Nice Hasan Saka’lar bu ülkede yaşayıp göçtüler…

YAYINLAMA: 18 Ağustos 2015 / 20.00 | GÜNCELLEME: 18 Ağustos 2015 / 20.00

       İnsanoğlu durduk yerde olgunlaşmıyor; meyve, sebze gibi…  Meyve olsun, sebze olsun, köklerinden emdiği gıdasını gün ışı ile buluşturunca olgunluk kıvamına erişiyor. Onların da kendilerine göre güzeli/yararlıyı arama/bulma, ona yönelme eğilim/sevdası/tutkusu olduğunu sanıyorum. Öyle olmasa vazomdaki çiçekleri pencereden gelen güneş ışığına niçin yönelsin ki?

      İnsanoğlu tabii ki çok farklı…

      Yüce Allah’ın tüm yarattıklarından daha farklı kıldığı, akılla donattığı insanın   erdemli olma sorumluluğu”nu ona verdiği akılla omuzlarına yüklemiş bulunuyor.  İnsan işte böyle bir sorumluluğu yaşamı boyunca duyar. İnsana/insanlığa yararlı olma heyecanını benliğinde yaşadığı/yaşattığı sürece de dikkat çeker, olgunlaşır, farklı bir kimlik olarak topluma ışık saçar, yön gösterir.

***

      Cumhuriyet’in kuruluş döneminden de önce olgun/yetkin kişiliğiyle toplumumuza deniz feneri olmuş bir kimliktir Hasan Saka…  Ülkemizin yetiştirdiği değerli devlet adamı Saka, 1886 yılında Trabzon’da doğdu. İstanbul Mercan İdadisi’ni, ardından 1908’de Mülkiye Mektebi’ni bitirdi. 1909’da yüksek öğrenim için Fransa’ya gönderildi ve burada “Libre des Sciences Politique”i  bitirdi. Mektebi Mülkiye’de iktisat/ekonomi dersleri okuttu.

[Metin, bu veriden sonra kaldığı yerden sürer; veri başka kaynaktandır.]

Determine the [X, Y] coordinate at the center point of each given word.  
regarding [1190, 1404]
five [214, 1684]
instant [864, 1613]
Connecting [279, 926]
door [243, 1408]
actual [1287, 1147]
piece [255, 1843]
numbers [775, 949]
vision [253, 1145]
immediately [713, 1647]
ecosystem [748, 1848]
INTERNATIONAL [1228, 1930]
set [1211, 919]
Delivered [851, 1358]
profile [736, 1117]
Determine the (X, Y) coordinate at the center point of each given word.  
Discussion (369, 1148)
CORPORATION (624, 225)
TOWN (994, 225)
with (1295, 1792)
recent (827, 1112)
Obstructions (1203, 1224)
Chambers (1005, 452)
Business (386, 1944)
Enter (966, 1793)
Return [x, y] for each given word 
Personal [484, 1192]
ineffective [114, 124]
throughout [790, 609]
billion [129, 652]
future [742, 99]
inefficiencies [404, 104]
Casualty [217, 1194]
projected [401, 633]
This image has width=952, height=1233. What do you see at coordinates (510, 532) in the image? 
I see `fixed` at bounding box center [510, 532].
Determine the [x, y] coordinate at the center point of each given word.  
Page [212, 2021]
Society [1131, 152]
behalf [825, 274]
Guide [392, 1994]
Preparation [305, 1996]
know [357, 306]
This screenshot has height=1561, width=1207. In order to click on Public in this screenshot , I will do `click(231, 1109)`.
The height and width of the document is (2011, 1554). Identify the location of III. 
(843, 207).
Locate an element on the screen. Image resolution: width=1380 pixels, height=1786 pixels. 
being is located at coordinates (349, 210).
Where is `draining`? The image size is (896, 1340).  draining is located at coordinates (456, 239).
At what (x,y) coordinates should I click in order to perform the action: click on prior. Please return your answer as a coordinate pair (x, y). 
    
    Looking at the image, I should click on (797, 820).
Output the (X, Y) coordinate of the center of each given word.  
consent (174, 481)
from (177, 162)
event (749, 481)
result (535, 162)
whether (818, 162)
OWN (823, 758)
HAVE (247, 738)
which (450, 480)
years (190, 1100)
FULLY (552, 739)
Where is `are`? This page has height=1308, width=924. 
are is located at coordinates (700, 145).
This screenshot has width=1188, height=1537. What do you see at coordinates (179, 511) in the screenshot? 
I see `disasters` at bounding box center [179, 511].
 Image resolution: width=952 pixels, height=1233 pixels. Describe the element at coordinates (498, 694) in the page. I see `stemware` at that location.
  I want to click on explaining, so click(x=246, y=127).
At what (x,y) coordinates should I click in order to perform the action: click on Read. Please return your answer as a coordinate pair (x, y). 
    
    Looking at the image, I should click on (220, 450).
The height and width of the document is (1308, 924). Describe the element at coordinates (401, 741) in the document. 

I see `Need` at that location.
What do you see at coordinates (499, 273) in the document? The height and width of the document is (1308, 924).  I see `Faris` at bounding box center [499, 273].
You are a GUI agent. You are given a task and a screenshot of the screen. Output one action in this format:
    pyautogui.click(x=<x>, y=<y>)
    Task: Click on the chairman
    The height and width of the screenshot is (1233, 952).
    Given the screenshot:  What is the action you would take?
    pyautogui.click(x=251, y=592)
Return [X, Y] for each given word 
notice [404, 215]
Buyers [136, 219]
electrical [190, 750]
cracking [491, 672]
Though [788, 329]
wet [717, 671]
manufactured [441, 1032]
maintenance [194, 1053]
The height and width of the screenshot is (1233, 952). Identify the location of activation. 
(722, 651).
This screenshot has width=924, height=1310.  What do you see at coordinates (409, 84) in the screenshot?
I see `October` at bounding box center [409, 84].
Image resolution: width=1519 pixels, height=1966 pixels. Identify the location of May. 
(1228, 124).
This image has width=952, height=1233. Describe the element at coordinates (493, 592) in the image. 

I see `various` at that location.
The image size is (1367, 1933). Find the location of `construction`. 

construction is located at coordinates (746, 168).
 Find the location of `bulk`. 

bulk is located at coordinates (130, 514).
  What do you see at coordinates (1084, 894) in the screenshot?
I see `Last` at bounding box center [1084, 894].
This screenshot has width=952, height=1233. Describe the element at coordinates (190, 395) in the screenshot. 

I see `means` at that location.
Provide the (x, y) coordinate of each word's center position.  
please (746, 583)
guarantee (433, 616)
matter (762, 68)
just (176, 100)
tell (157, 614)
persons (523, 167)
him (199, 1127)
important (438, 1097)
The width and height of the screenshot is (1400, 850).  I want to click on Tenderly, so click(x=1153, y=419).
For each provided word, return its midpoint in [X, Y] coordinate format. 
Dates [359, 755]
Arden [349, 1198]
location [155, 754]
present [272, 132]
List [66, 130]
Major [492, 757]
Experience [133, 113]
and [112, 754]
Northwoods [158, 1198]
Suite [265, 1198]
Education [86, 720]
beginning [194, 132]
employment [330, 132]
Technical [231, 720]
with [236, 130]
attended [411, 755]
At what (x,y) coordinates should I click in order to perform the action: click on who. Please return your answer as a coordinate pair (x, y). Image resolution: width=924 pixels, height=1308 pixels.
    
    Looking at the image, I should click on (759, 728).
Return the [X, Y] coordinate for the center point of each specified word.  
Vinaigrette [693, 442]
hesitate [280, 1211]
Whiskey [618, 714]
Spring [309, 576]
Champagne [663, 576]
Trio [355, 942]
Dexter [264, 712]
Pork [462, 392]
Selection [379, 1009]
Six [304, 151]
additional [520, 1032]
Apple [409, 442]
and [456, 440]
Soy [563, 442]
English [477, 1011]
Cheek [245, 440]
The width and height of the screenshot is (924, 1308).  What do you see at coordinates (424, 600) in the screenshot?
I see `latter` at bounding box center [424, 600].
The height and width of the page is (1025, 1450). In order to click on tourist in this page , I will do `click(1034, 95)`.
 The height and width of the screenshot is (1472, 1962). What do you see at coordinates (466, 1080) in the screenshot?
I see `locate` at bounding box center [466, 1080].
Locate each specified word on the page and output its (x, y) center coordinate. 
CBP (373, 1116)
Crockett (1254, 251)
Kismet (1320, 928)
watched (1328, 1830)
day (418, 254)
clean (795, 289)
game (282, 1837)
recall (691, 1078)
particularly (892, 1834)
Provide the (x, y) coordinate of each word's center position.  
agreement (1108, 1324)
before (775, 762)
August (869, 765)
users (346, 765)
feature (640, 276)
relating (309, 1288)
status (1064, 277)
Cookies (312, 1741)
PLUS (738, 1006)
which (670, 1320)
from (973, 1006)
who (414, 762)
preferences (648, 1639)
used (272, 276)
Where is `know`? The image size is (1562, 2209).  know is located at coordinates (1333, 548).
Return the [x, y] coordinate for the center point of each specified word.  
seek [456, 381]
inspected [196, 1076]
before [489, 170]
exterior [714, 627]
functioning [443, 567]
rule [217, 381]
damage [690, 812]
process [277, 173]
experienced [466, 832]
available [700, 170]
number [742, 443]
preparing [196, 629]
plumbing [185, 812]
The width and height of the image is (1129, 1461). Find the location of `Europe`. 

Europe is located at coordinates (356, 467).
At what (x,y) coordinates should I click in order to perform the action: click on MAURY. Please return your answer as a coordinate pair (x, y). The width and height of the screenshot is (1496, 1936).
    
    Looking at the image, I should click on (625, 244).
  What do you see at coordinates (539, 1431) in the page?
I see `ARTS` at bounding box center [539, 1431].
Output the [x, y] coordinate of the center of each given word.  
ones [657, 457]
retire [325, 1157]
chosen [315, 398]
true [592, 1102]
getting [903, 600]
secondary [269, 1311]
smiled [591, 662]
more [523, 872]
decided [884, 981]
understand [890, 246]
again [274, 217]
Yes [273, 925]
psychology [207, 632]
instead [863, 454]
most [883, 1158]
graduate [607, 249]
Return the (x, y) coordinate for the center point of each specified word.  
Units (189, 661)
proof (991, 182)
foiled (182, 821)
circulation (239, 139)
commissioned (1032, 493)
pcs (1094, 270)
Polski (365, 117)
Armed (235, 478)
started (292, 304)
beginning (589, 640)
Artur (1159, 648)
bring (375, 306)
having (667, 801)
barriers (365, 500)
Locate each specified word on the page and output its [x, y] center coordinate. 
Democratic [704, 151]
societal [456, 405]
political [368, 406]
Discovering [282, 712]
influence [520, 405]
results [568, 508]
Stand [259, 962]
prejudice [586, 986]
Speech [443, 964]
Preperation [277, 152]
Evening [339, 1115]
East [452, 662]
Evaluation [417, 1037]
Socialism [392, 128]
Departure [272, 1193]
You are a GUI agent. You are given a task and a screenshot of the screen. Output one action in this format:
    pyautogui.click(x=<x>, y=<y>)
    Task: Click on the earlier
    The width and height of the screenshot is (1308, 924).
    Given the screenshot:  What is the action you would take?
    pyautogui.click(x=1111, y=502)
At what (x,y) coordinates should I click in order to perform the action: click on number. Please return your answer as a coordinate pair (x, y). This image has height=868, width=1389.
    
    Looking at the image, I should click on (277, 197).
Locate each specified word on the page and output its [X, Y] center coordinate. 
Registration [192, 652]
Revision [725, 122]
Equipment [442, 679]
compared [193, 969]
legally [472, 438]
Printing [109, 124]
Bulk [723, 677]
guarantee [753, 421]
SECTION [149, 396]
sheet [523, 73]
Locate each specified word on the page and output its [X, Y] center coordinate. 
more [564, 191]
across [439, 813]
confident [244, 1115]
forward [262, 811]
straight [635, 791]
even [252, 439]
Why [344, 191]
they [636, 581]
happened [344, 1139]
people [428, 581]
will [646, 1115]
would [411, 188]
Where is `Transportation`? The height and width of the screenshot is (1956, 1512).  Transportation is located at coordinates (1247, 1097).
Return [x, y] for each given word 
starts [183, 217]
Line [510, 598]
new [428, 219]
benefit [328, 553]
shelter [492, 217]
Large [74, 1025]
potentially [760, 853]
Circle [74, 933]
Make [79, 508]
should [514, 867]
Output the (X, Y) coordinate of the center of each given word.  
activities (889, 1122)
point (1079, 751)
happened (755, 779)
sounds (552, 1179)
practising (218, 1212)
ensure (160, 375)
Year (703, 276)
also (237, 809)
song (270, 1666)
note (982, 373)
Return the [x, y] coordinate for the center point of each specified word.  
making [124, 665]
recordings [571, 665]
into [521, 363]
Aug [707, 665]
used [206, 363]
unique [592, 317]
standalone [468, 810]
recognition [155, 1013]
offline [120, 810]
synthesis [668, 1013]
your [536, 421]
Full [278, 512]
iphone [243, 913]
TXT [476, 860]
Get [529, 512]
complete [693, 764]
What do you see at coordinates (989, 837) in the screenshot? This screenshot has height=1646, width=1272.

Trabzon mebusu/milletvekili olarak son Osmanlı “Meclis-i Mebusan”ında bulundu. İşgal kuvvetlerinin bu Meclis’i kapatması üzerine, Ankara’da kurulan yeni hükümetin çağrısı üzerine Trabzon milletvekili olarak Büyük Millet Meclisi’ne katıldı. 1921 yılında maliye,  daha sonra iktisat ve ticaret vekili/bakanı oldu.

      İsmet (İnönü) Paşa’nın başkanlığını yaptığı “Lozan Konferansı Heyeti”nde bulundu.  1925  yılında  tekrar Maliye Bakanı oldu. 1926 yılında TBMM Başkan vekilliğine seçildi.

      1942’de Dışişleri Bakanı oldu. 4 Eylül 1947’de Başbakanlık görevini üstlenip ilk kabinesini, ardından 1 Haziran 1948’de ikinci defa hükümeti kurdu.

      CHP’nin çeşitli kademelerinde görev yaptı ve 29  Temmuz 1960 tarihinde İstanbul’da yaşama veda etti.

       Türkiye için, Türk demokrasisi için tüm ömrünü adayan örnek bir kimlikti Hasan Saka… Tam 55 yıl olmuş O’nu yitireli… Tabii ki bu arada daha nice değerlerini ebediyete uğurladı Türkiyem. Şimdi hepsi sahipsiz.

      Vefa nerede?

      İstanbul’un bir semtini sormuyorum.  İnsana erdem kazandıran “ vefa duygusu”nu arıyorum. Hangi değerimizi anıyoruz?  Kimleri unutmadık ki… Sanki biz arkadan gelen kuşaklar için hiçbir şey  yapmamışlar gibi…

      Tam da zamanı şimdi: Bu duygusuzlukla nereye böyle?

***

      Hasan Saka 1950 milletvekili seçimi nedeniyle Trabzon’da hemşerilerinin kahvehanelerdeki sohbet toplantılarına katılır. Sohbet sırasında söz yapılacak seçime gelince Saka sorar:

      Oyunuzu bize vereceksiniz değil mi?

      Kahvehanedekilerden bir kısmı; “- Yooo… Saaa vermeyecoğuk!..” yanıtı üzerine buz gibi kesilen ortamda Hasan Saka merakla sorar:

      “-Peki, niçin?   Saka’nın aldığı yanıt ilginçtir: “-Sen okur-yazar deyulsun ki …  Saka, uzun- uzun anlatır öğrenim yaşamını…  Ama yurttaş yine ısrarlıdır:

     “-Madem oyle  okur-yazardın da niye yazduğumuz mektuplara cevap vermeysın?”

      Bugün Hasan Saka’nın ölüm günü… Sevgi, saygı ve Rahmet duygularıyla anıyorum.